Quando quiserem ver um filme mesmo violento, com um tipo de violência que choque moralmente (violência diferente da dos filmes de Kubrick ou de Tarantino, por exemplo), a película a ver chama-se L'Innocente e data de 1976. Trata-se do último filme de Luchino Visconti e é baseado na novela homónima de Gabriele d'Annunzio (que eu nunca li, mas para quem sinta mesmo muita curiosidade, e não possa esperar o tempo que levam a chegar os livros que estão já encomendados, está disponível aqui). Embora a novela seja de d'Annunzio, as personagens parecem-me bastante devedoras de Dostoiévsky.
O enredo parece uma plain story: aristocrata rico com mulher deslumbrante tem uma amante.
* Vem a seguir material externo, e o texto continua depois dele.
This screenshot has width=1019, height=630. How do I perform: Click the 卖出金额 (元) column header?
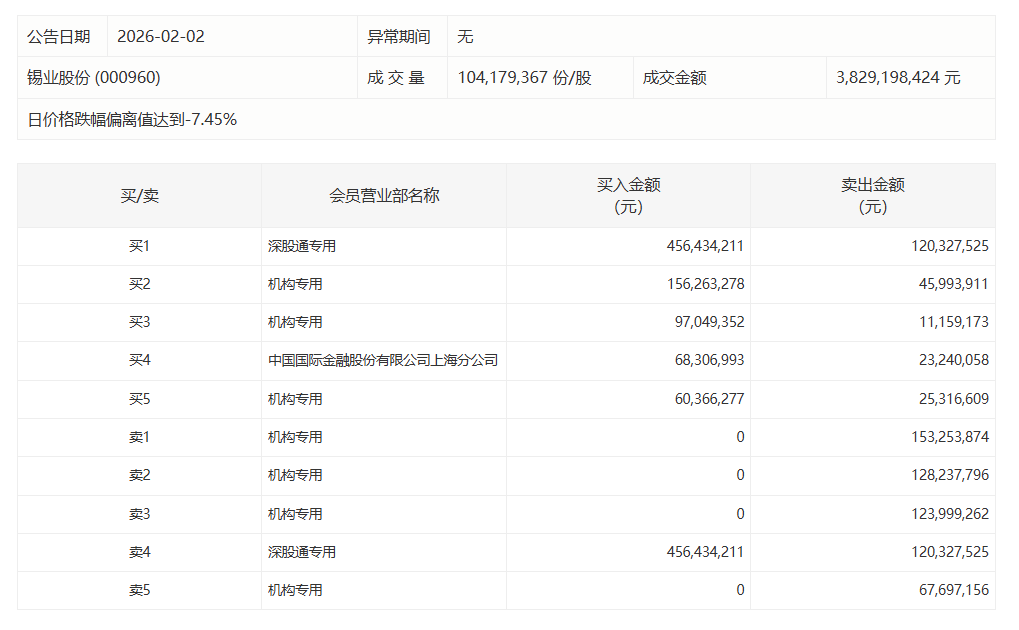click(872, 196)
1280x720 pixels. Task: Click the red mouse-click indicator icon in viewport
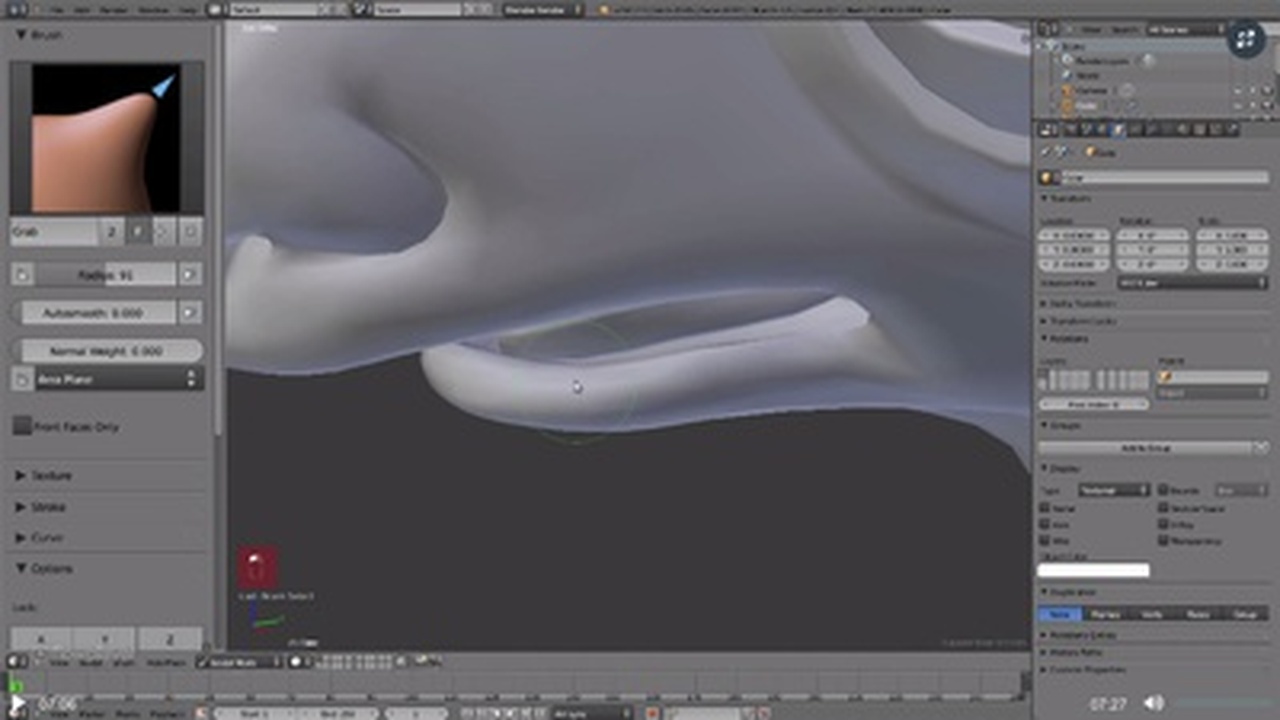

Como o aristocrata é bastante impulsivo, muito permissivo em relação a ceder às suas paixões e não é temente a Deus (este pormenor não é de todo insignificante), Tulio Hermil (interpretado por Giancarlo Giannini) resolve deixar a mulher e decide fugir com a amante. Entretanto, muda de ideias, volta atrás, e decide que afinal quer ficar com a esposa.
Agora, o que Visconti não filma, mas que nos dá a entender é que Giuliana Hermil (Laura Antonelli), a esposa, se apaixonou por um escritor que frequentava a casa do cunhado (salvo o erro, esta personagem é Filippo d'Arborio). O escritor, um tipo simpático e idealista, uma daquelas figuras com uma solidez moral irrepreensível, resolve que aquele é um amor condenado e parte para as Áfricas (se a memória não me falha). O marido volta.
O problema é que a senhora entretanto ficou grávida e o marido, mais ou menos no meio de uma segunda lua de mel, percebe que não há hipótese de ser ele o pai.
De todas as possibilidades que um enredo que chega a este ponto permite, há uma que nunca consideramos como possível, mas é essa que Visconti resolve seguir.
Tulio Hermil é um homem que, não acreditando em Deus, pensa que responde pelos seus actos apenas perante si próprio, o que torna o seu horizonte moral bastante amplo (e também bastante difuso). Por outro lado, o que pode parecer um contra-senso para um tipo tão livre-pensador, é um daqueles aristocratas bastantes conservadores, para quem a ideia de o filho primogénito da sua casa não ser um seu filho natural é absolutamente intolerável. Ao contrário de Don Fabrizio (Il Gattopardo), Tulio não é um visionário e não está disposto a aceitar seja que mudança for , nem que seja para que possa ficar tudo na mesma. É uma coisa que está para lá do amor que sente pela mulher. A juntar a isto, há a passionalidade do seu carácter. Como podem ver, um tipo de personagem bastante devedora de Dostoievsky.
Tulio começa a pressionar a mulher para ela abortar. Esta, ao contrário dele, é uma mulher temente a Deus, e o facto de o amante morrer em África acaba por afastá-la completamente dessa ideia. A criança nasce. É um rapaz. Que julgam vocês que sucede?
Não vos conto o final. Mas é bastante evidente. O que choca no filme, é que, tendo em conta o desfecho, que é absolutamente horrível (filma-se o crime mais grave, crime quase com um sentido de pecado, que um homem pode cometer), é a beleza de tudo o que rodeia estas personagens: a beleza física dos actores (Giancarlo Giannini é, em minha opinião, um dos homens mais bonitos que alguma vez apareceu num ecrã), a beleza do cenário em que estas personagens se movimentam, os guarda-roupas, a música, enfim, Visconti na akmê da sua fase de esteta. Como pode o belo manter-se intacto enquanto vemos actos tão sórdidos?
Quase como se a beleza de certas cenas, a beleza das situações, daqueles que nelas figuram, fosse o contraponto ao desfecho do filme. Mas é um filme que nos faz sentir devastados. Em minha opinião, não é Visconti no seu melhor, mas, ainda assim, vale a pena ver.